Lieutenant-colonel ElieChef du bureau emploi au sein du Commandement de la cyberdéfense16 avril 2026

Renforcer nos défenses et pénétrer celles de l’adversaire

Pour cela, les armées françaises continuent de se structurer pour permettre au commandant en opération de détecter et perturber l’ennemi grâce à des attaques cyber, du brouillage et du leurrage. Lors de l’exercice Orion 26, des unités de l’armée de Terre à l’instar du 54e régiment de transmission, ont mené des expérimentations de brouillage, de surveillance et d’offensives cyberélectroniques, combinant ces effets avec du brouillage spatial. « Cette expérimentation nous permet de finaliser en ce moment même un retour d’expérience afin de poser des bases solides pour le modèle de GCEM que nous souhaitons », explique le lieutenant-colonel Elie. 

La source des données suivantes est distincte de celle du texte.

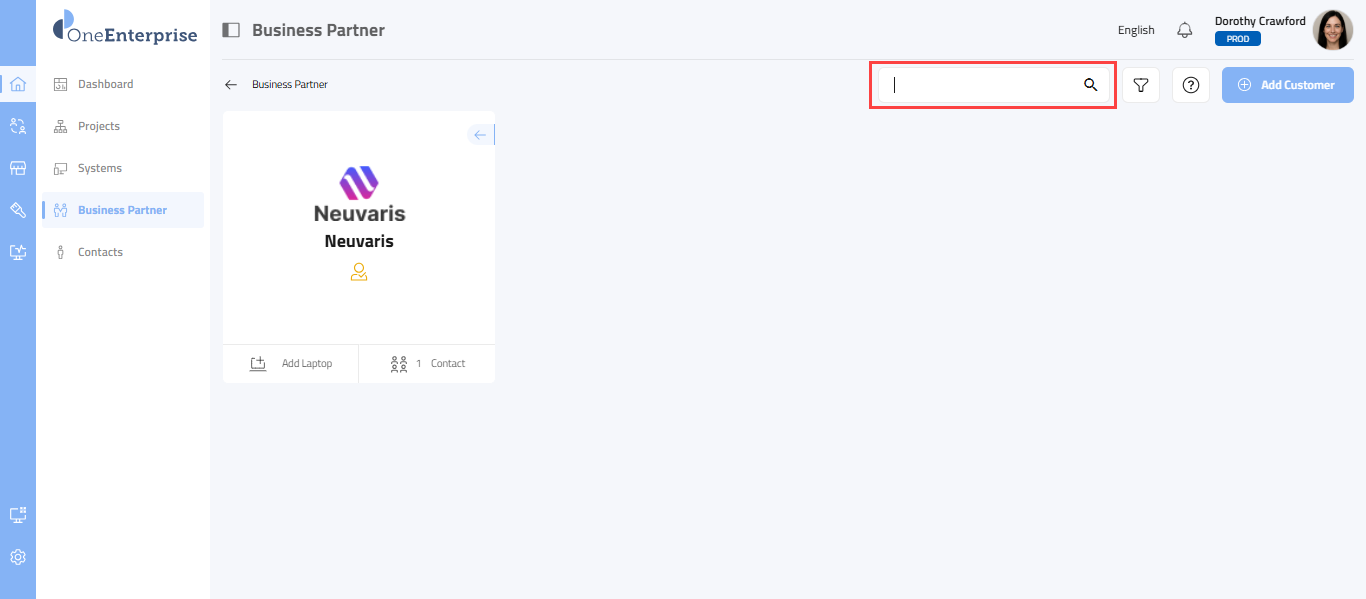This screenshot has height=599, width=1366.
Task: Click the notification bell icon
Action: pyautogui.click(x=1185, y=30)
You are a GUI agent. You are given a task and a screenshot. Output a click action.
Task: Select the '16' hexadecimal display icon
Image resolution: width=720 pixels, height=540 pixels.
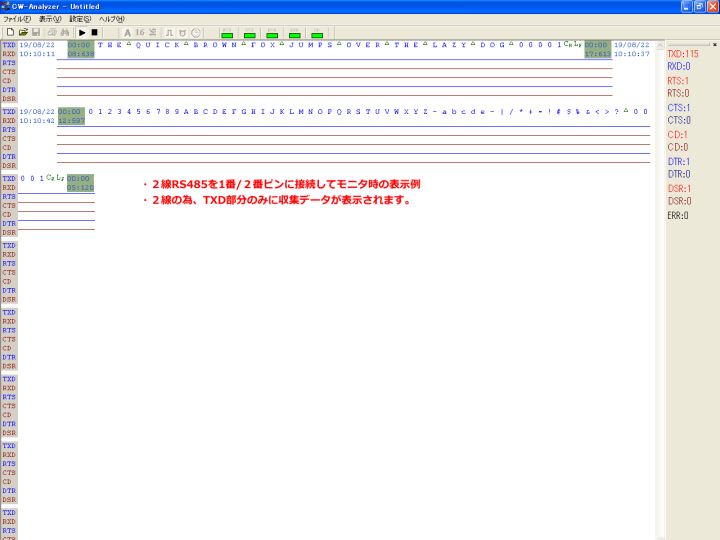[140, 32]
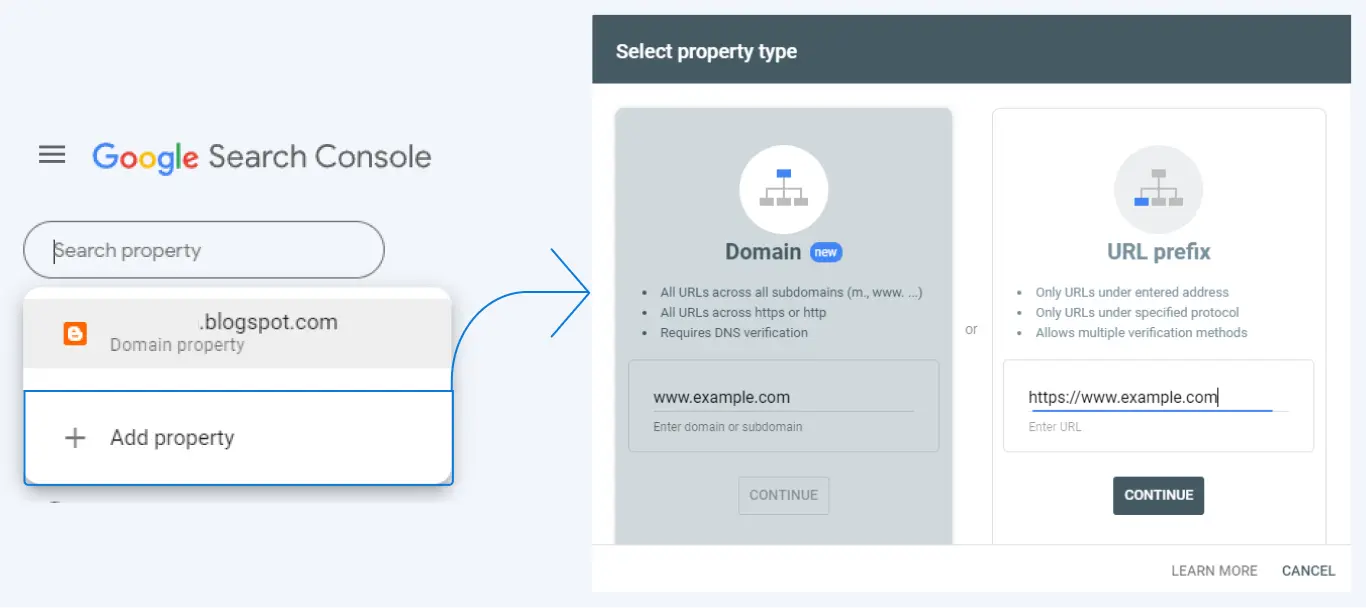Screen dimensions: 1366x608
Task: Click the blue 'new' badge next to Domain
Action: pos(826,252)
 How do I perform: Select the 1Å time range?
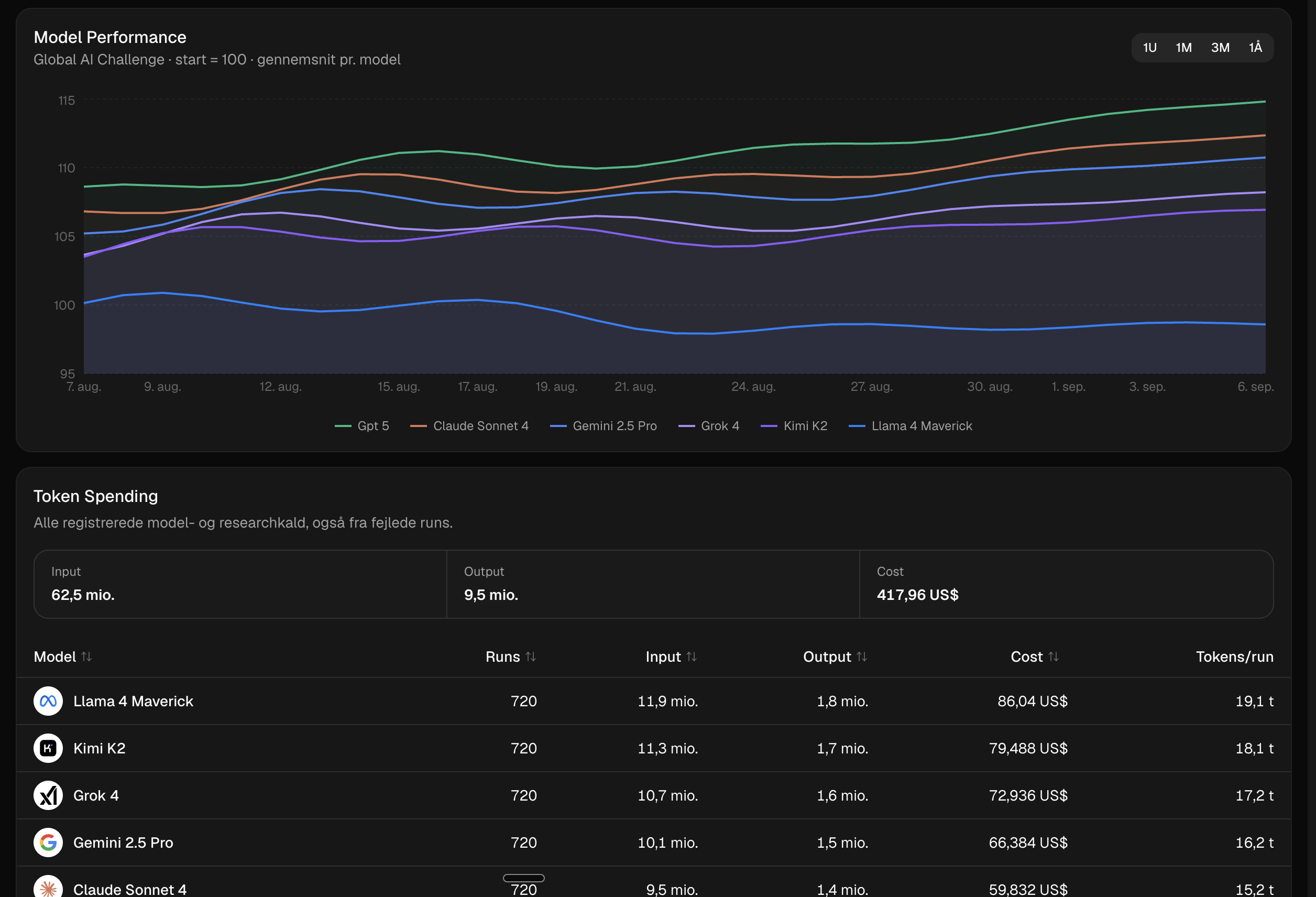click(x=1255, y=48)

L’armée de l’Air et de l’Espace (AAE) n’est pas en reste, d’autant plus que « la puissance aérospatiale fait un usage intensif du spectre électromagnétique », souligne le lieutenant-colonel Jonathan. Cette puissance vise à produire des effets dans le champ électromagnétique pour renforcer nos défenses, mais aussi pour pénétrer celles de l’adversaire. Depuis trois ans, l’AAE organise l’exercice Black Crow, dont l’objectif est de reproduire l’ensemble des situations auxquelles les forces pourraient être confrontées, des menaces sol-air aux menaces spatiales. Un entraînement auquel le Polygone de guerre électronique (un centre d’entraînement à la guerre électronique conjoint entre la France, l’Allemagne et les États-Unis) prend part. L’édition 2026, en septembre prochain, accueillera une délégation britannique. Une première dans un environnement électromagnétique toujours plus contesté.